Rev 4: Thank you for feedback and insightful
questions. kappa is needed to prove concentration of hat{L} , Supplement,
Prop 4. We suspect kappa could also grow SLOWLY with n. For reasonable
p_err kappa (eq 7) is not the critical factor in our exps. One needs the
expression [C_0....] to get small enough which requires fairly large n.
regarding the 8 references:
[Mossel,Neeman,Sly,et al]
**Indeed state of the art, but for the *planted bisection* problem.
This model has 2 parameters (p,q) whereas our model has O(n^2) parameters.

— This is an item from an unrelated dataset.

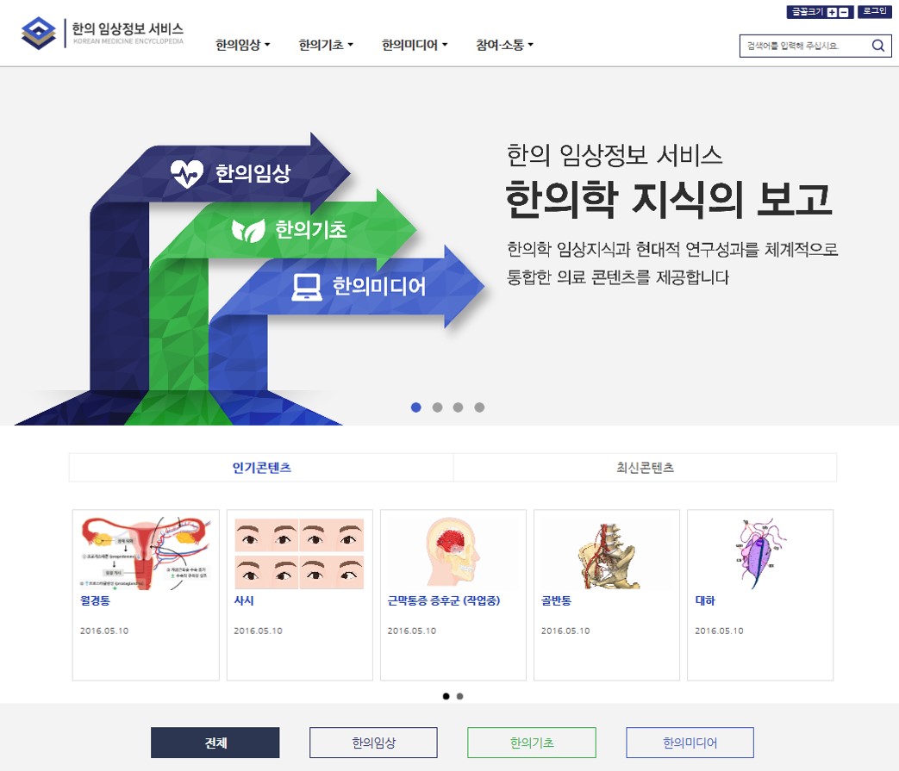This screenshot has width=899, height=771.
Task: Open the 월경통 content thumbnail
Action: 146,553
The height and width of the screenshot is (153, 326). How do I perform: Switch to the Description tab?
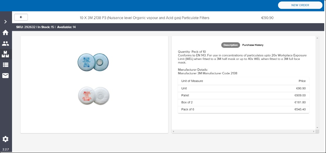[230, 45]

DC-SBM has O(n). One of our contributions is to show that the vast
majority of these are nuisance params (lines 149-155 and proof of Prop
2). ** are on the very sparse regime d_i = O(1) and on the problem of
"detection"/"correlated partition". The recovery regime of our Thm 3 is
impossible below the d_i=Omega(log n) threshold.
1506.03729 and
1503.00609 (Abbe&Sandon) deal strictly with SBM, i.e O(K^2) params.
The sharp threshold obtained does not apply to KPFM or even HKPFM.

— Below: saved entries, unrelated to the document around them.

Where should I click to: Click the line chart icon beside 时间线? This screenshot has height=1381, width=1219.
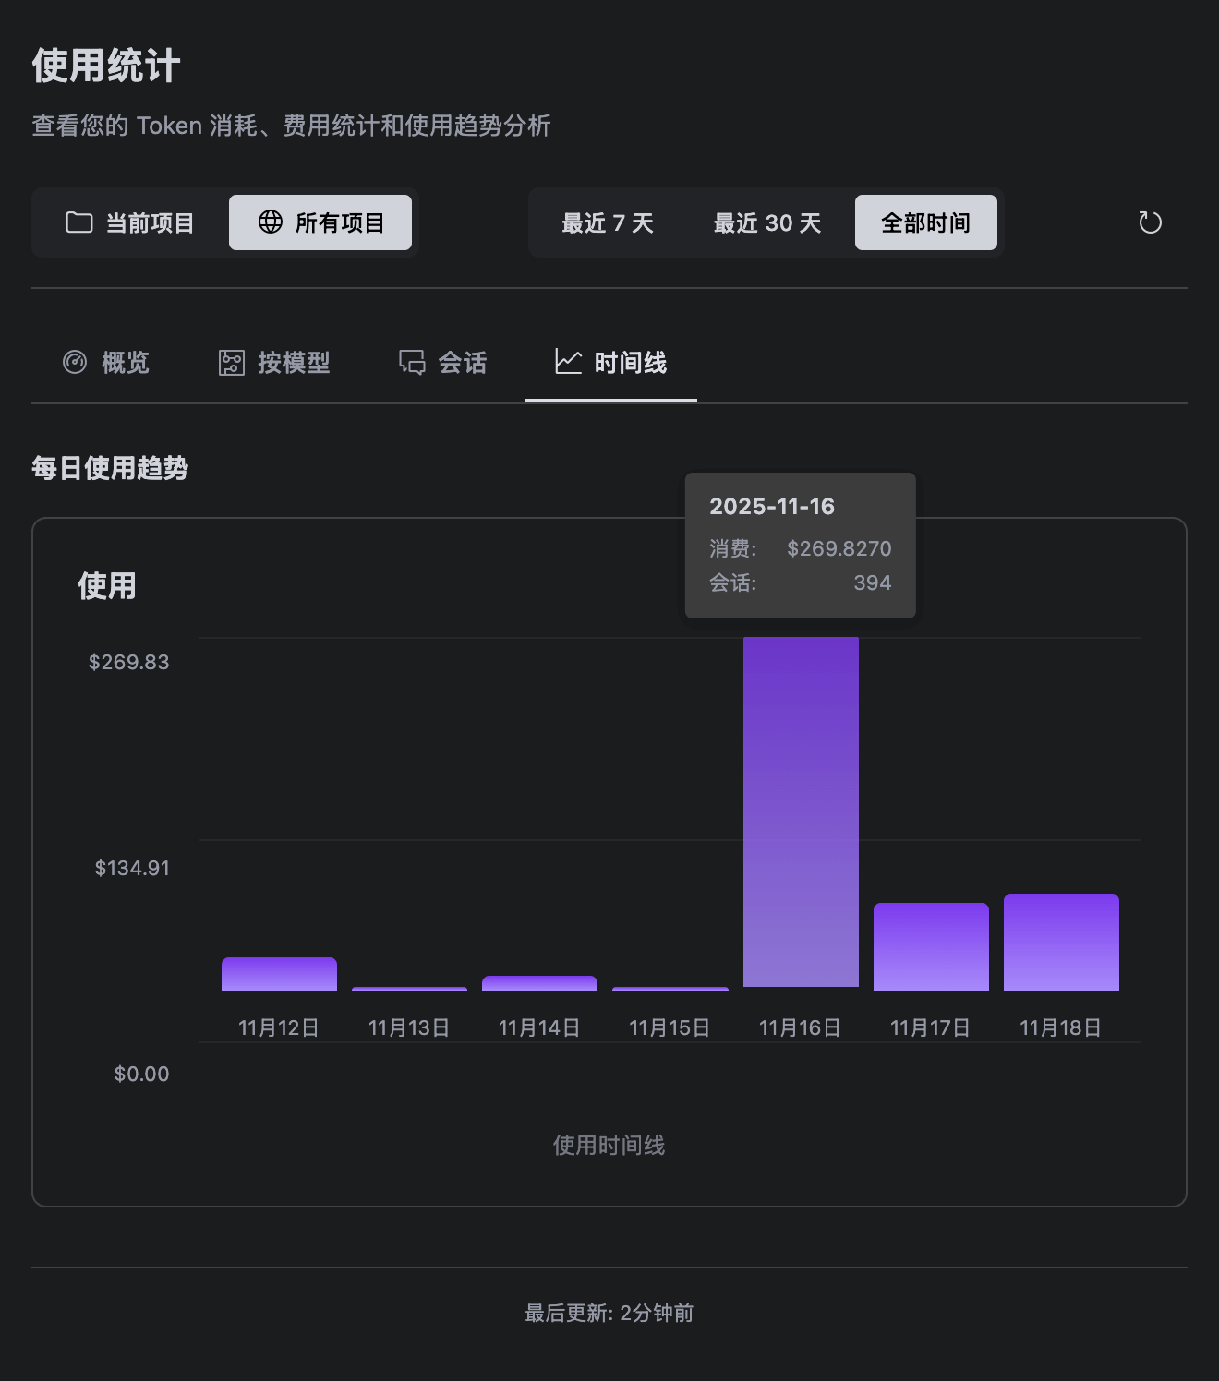[568, 362]
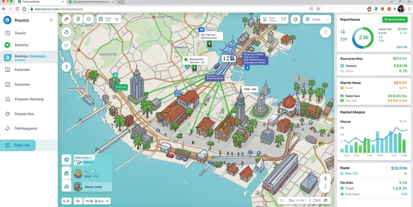Select the empty gray radio circle in right panel
This screenshot has width=413, height=207.
pos(342,71)
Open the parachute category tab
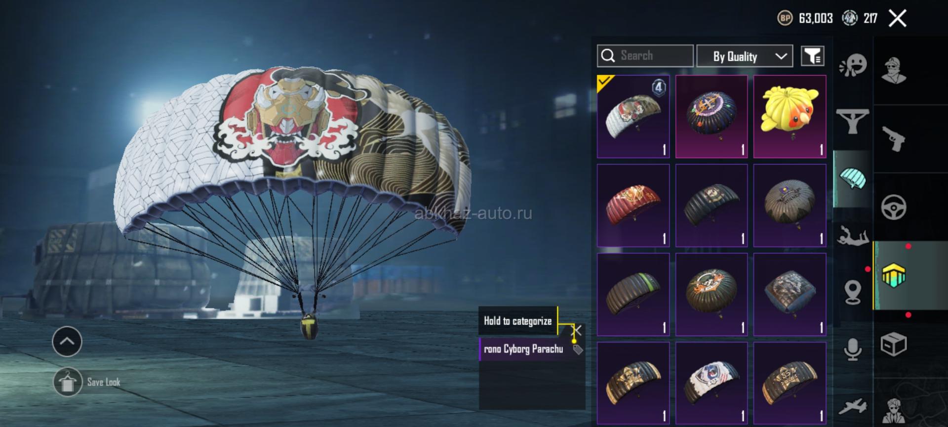This screenshot has width=948, height=427. pyautogui.click(x=853, y=178)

1405.3267 (Abbe,Bandeira,Hall) is on planted
bisection.
1506.08261 (posted 3 weeks after the NIPS submission) --
recovery of degree-corrected SBM (i.e HKPFM), under very weak conditions
(more below). Implemented on our example, got p_err=0.26, lambda_K of
hat{H} has multiplicity 6.
1406.6897 ### impressively general
model. Technically, this model is hierarchical (parameters are random,
edges random) while our model has fixed parameters. Besides, the bound
obtained (Thm 1, eq 9) vanishes only when epsilon_r vanishes, i.e. when
the relevant operator T (properly normalized) tends to a rank K operator.
Our KPFM does not require this assumption. If we were to construct the T
operator for KPFM, the residual spectrum will stay bounded away from 0, so
the the recovery error will not vanish asymptotically.
To put
things in perspective, the models cited above relie more or less on a
similar condition (e.g that there is an "ideal" matrix of rank K). This
is true for DC-SBM (and exploited implicitly by e.g Gulikers & al).
The KPFM departs from this assumption; we use e-value separation instead
(much weaker than controlling epsilon_r). In Theorem 6 we show how one can
control the eigenvalue separation using only the natural condition that
clusters cannot be further partitioned (see bottom of pag 6). This is a
novel result by itself.
"Finally a minor comment..." a precise
answer requires more space. Very simplistically, the rows in alg 1, step 3
will concentrate iff the matrix hat{P} is close to satisfying (1), which
essentially defines KPFM.
Rev 5:
1306.5550
Krzakala&al,1311.3085 Massoulie, 1311.4115 (see Rev 3), 1405.3267 (see
R3). Remarkable results, yet they apply only to the SBM (K^2 params or
fewer). We agree with the reviewer that the non-backtracking r.w. holds
great promise and will including this + citations in the next version. But
we are not aware of this approach having been applied to anything beyond
SBM.
In a NIPS paper there is little room to cover progress that
is not _directly_ related to our contribution. Thus accusation of
"ignorance" and "misleading" should wait until we post on arxiv. What is
fair to say is that work on planted bisection is making spectacular
progress, but that more complex models, and in particular geometric
aspects that matter once we get away O(K^2) models, have been neglected
and our paper advances the state of the art in that direction.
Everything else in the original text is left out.